Texte à lire »

:::::

27Le résultat de cette digression est un net changement dans la dispositio interna de l’œuvre : l’auteur suit la narratio des faits de Jason et Médée au delà du point de rencontre avec les faits de Troie. Sa digression est ainsi une amplificatio : le prosateur ajoute en quantité, même si son style sec lui permet de dire beaucoup plus que Benoît, mais plus brièvement. Mais, surtout, sa digression est une amplificatio par l’augmentation de l’effet d’intensité qu’elle produit, elle est ainsi un puissant instrument émotionnel : par l’énumération serrée des atrocités commises par Médée, l’œuvre atteint le ton tragique, l’opus sublime, dans un crescendo qui aboutit à l’impitoyable jugement final : cest fu la plus cruel mere qui onques fust.

:::::

Matériel fourni »
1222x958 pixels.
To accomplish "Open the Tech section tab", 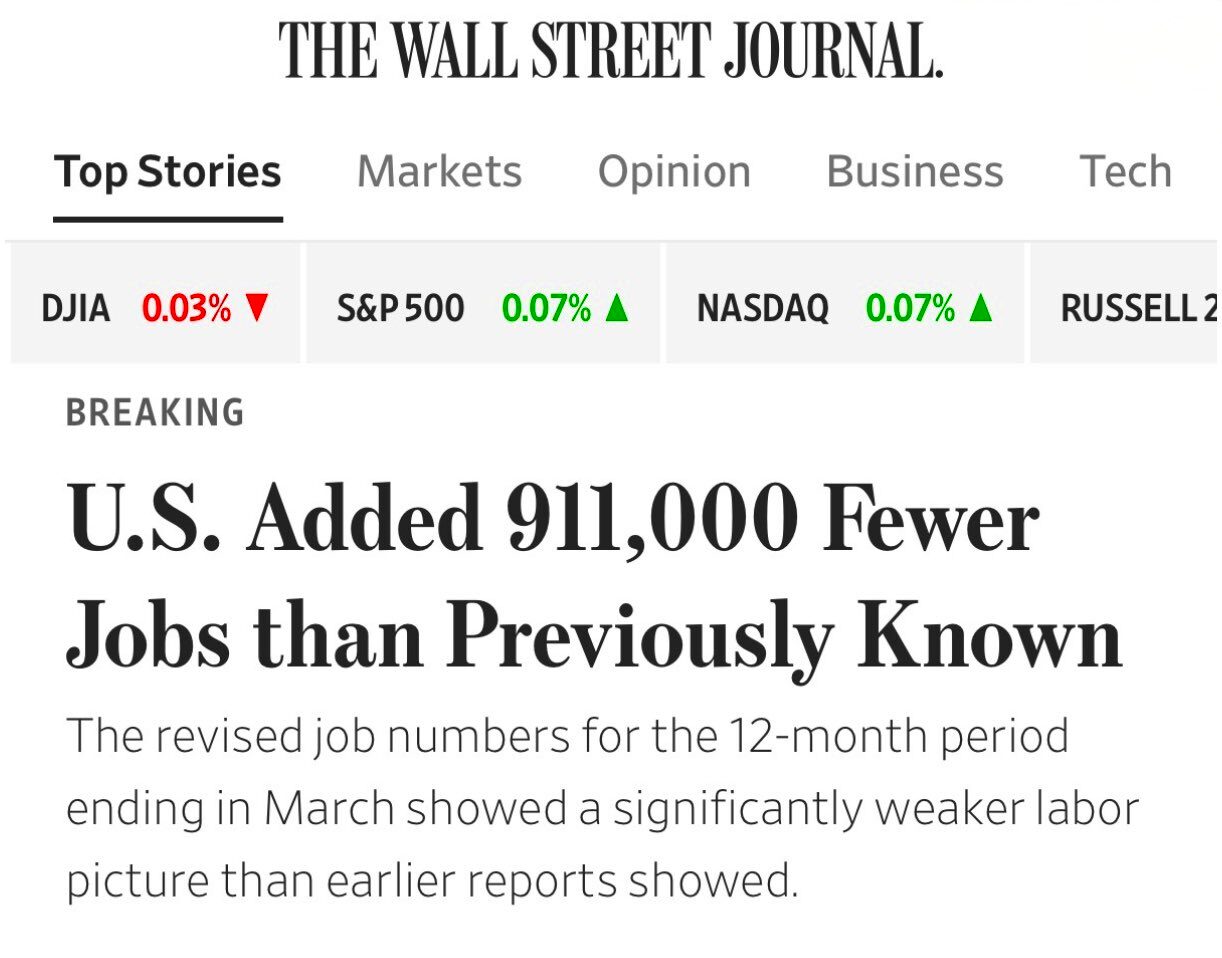I will tap(1125, 172).
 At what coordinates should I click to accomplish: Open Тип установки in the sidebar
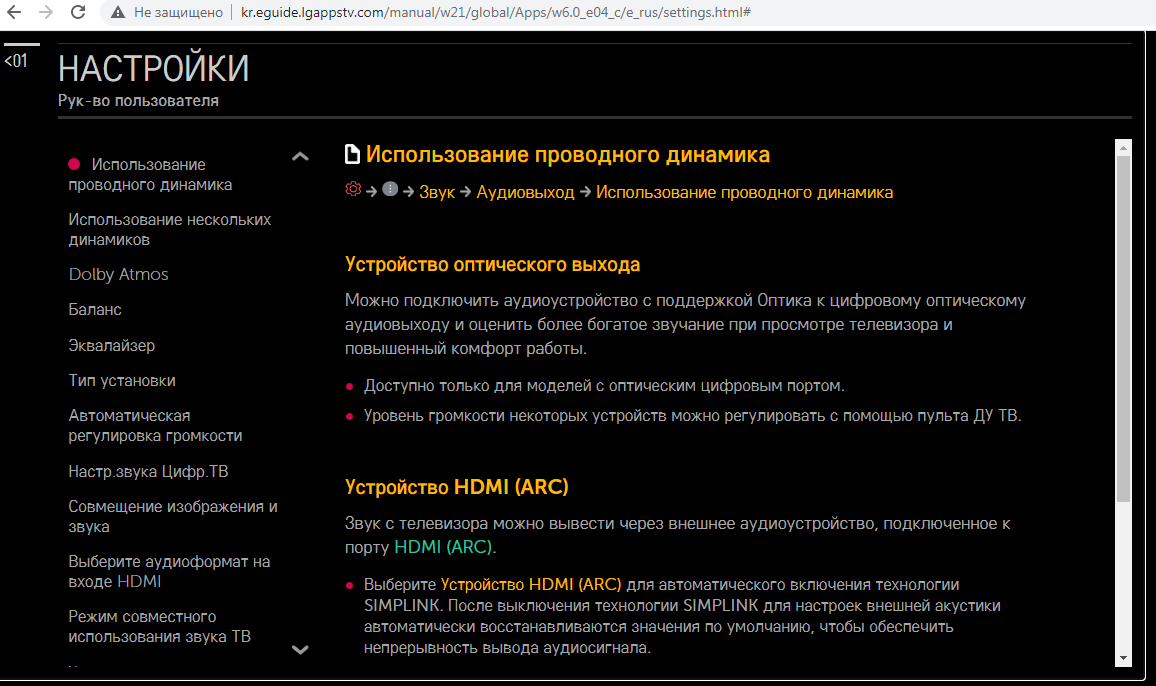(x=122, y=381)
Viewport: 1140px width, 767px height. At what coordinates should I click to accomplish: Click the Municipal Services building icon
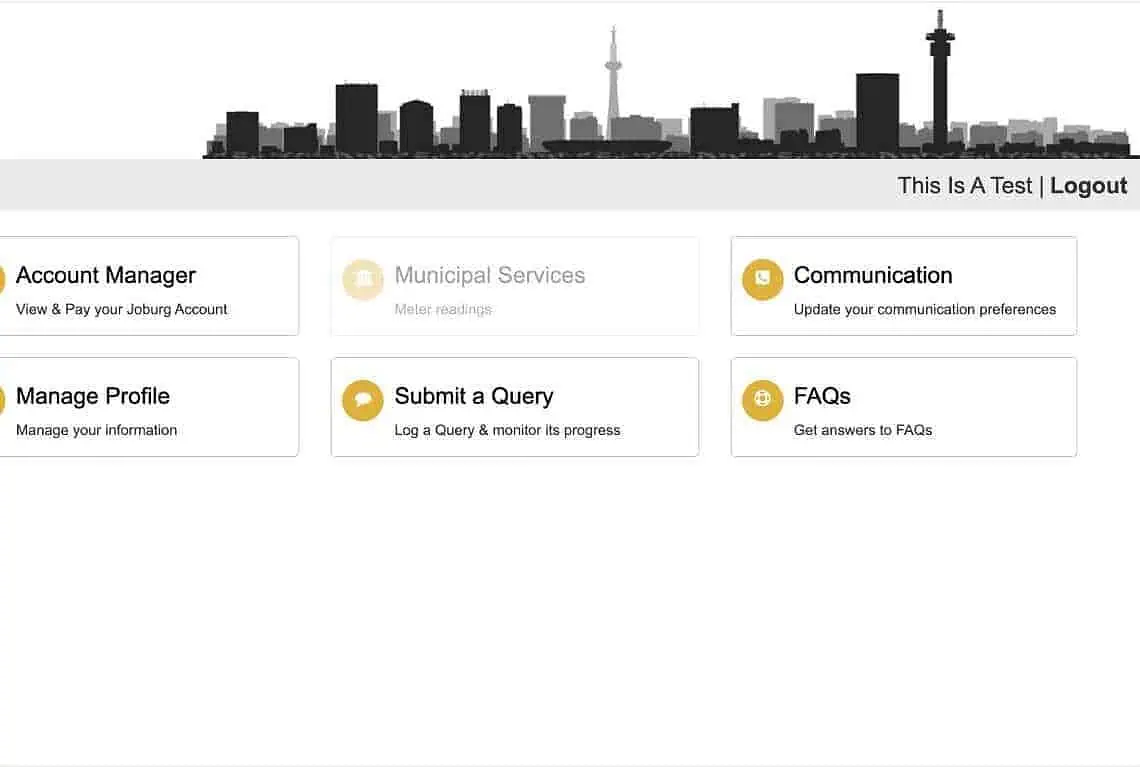point(363,280)
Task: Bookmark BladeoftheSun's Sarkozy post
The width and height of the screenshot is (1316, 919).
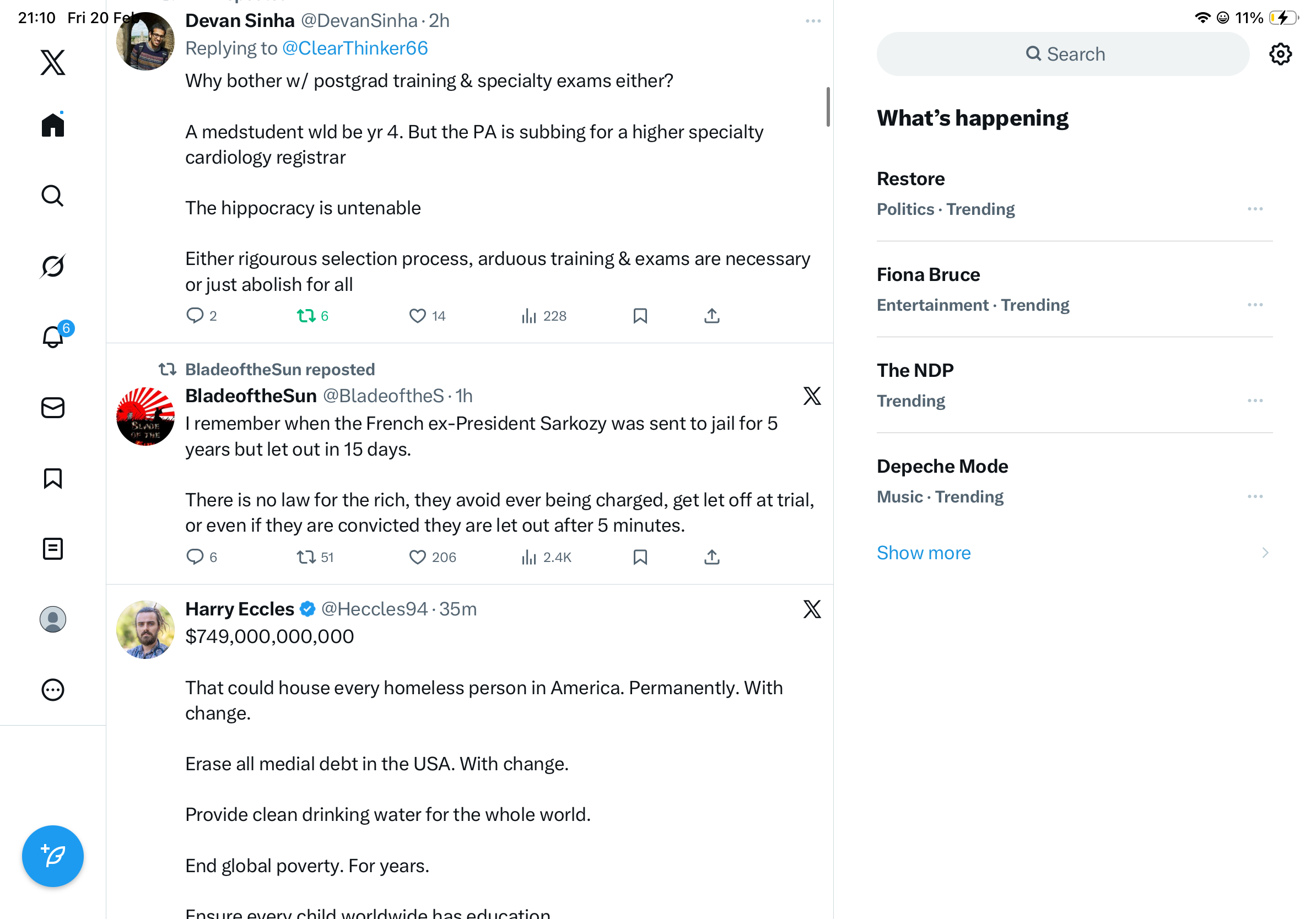Action: [640, 557]
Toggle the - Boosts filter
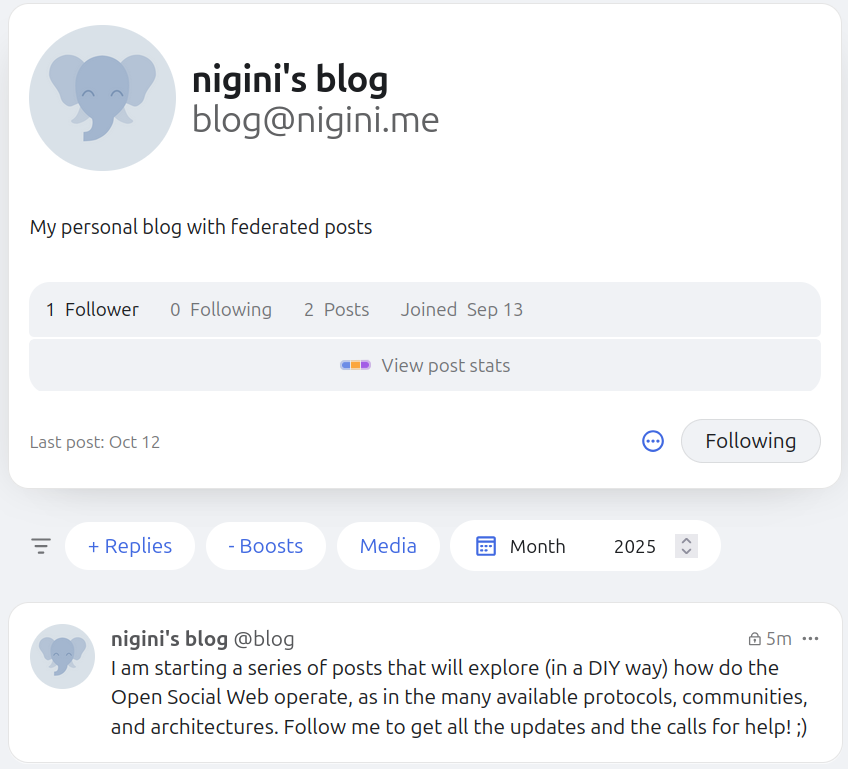Screen dimensions: 848x769 [x=265, y=546]
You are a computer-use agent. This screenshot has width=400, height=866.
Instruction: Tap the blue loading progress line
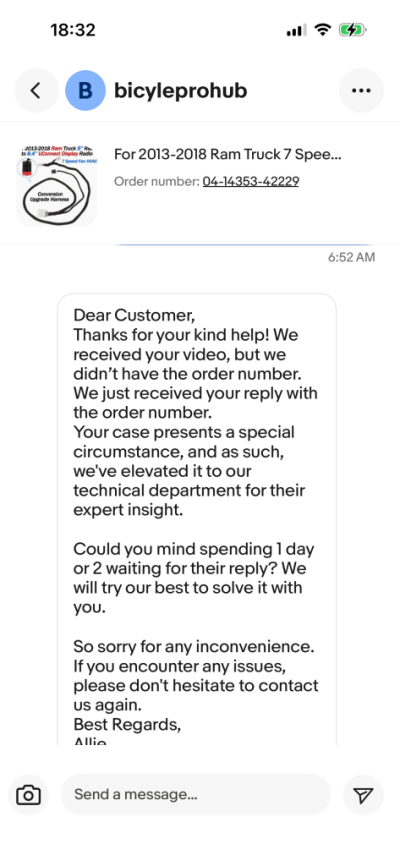pyautogui.click(x=243, y=244)
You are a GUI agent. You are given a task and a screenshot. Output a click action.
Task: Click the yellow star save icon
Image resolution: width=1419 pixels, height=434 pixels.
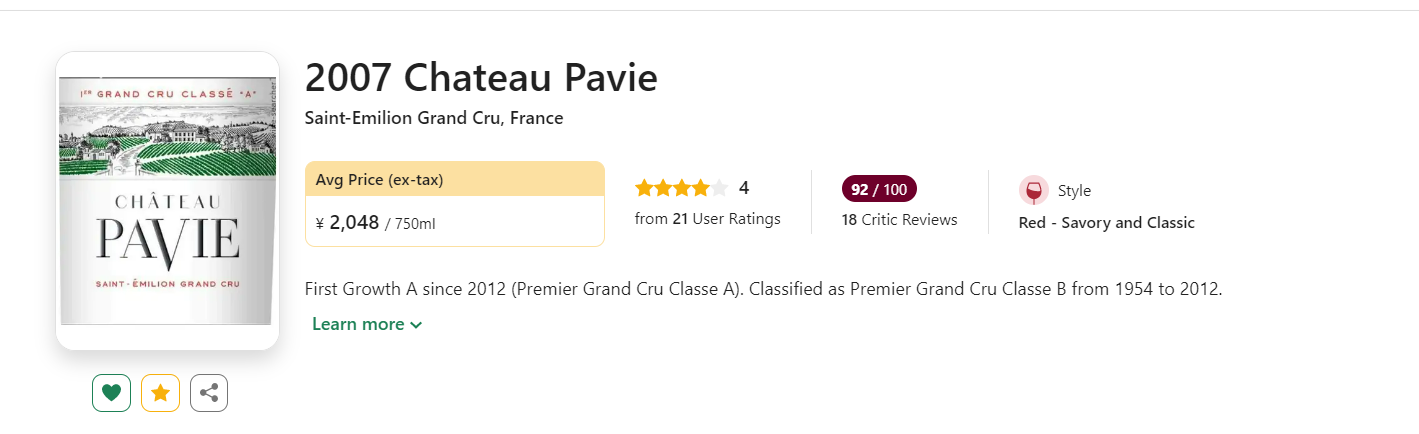point(160,393)
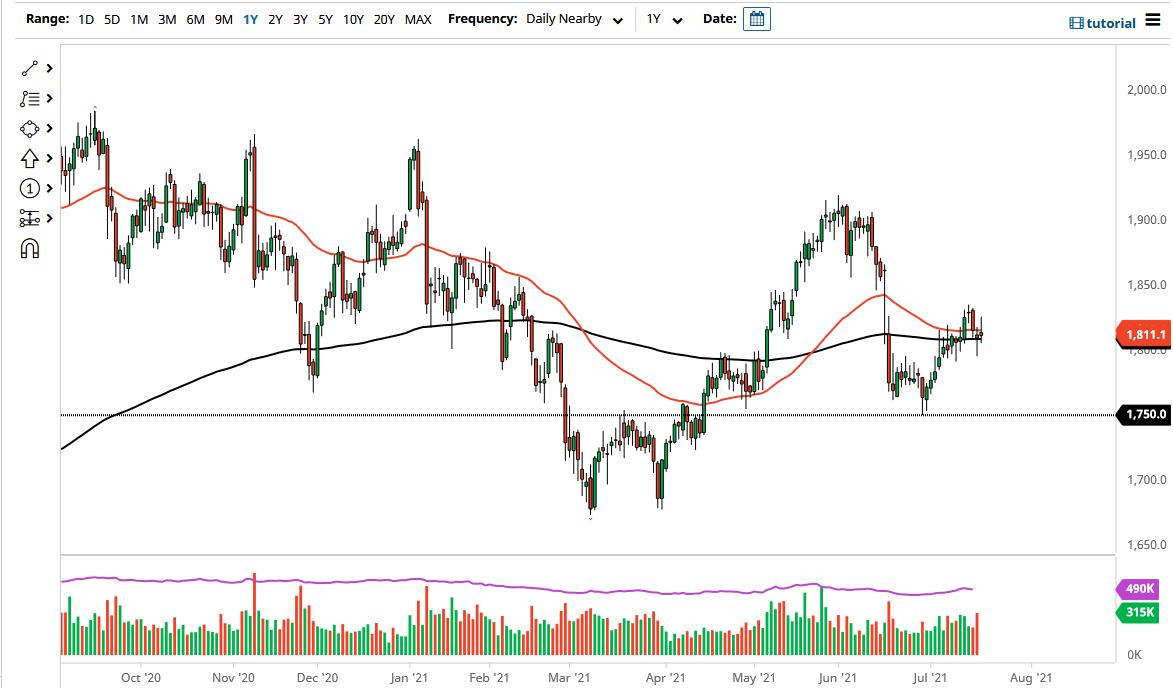Open the measurement range tool
1173x688 pixels.
(x=29, y=218)
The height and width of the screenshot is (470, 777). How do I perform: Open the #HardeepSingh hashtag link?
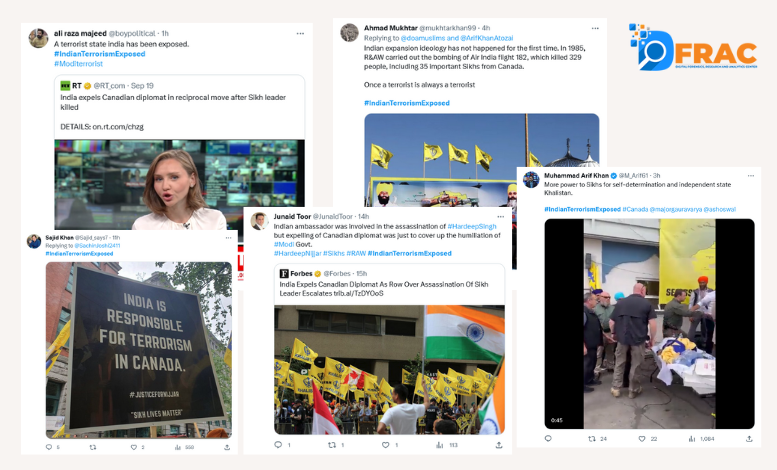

:::::

Travail demandé »
[A] Pour chaque affirmation, dites par oui ou par non si elle s’accorde avec le texte à lire, et citez à l’identique les mots du texte qui tranchent.
(i) L’auteur poursuit le récit des faits de Jason et Médée au-delà du moment où ils rejoignent ceux de Troie.
(ii) Le prosateur s’exprime plus longuement que Benoît.
(iii) Le jugement final fait de Médée la mère la plus cruelle qui ait jamais existé.
[B] Répondez brièvement à chaque question d’après le texte à lire.
(i) Quel changement la digression entraîne-t-elle dans l’œuvre ?
(ii) Quel adjectif le texte emploie-t-il pour le style du prosateur ?
(iii) Par quel moyen l’œuvre atteint-elle le ton tragique ?
Le matériel provient d’une autre source que le texte.

Réponses »
[A]
(i) Oui : « l’auteur suit la narratio des faits de Jason et Médée au delà du point de rencontre avec les faits de Troie ».
(ii) Non : « dire beaucoup plus que Benoît, mais plus brièvement ».
(iii) Oui : « cest fu la plus cruel mere qui onques fust ».

[B]
(i) Un net changement dans la dispositio interna de l’œuvre.
(ii) Sec.
(iii) Par l’énumération serrée des atrocités commises par Médée.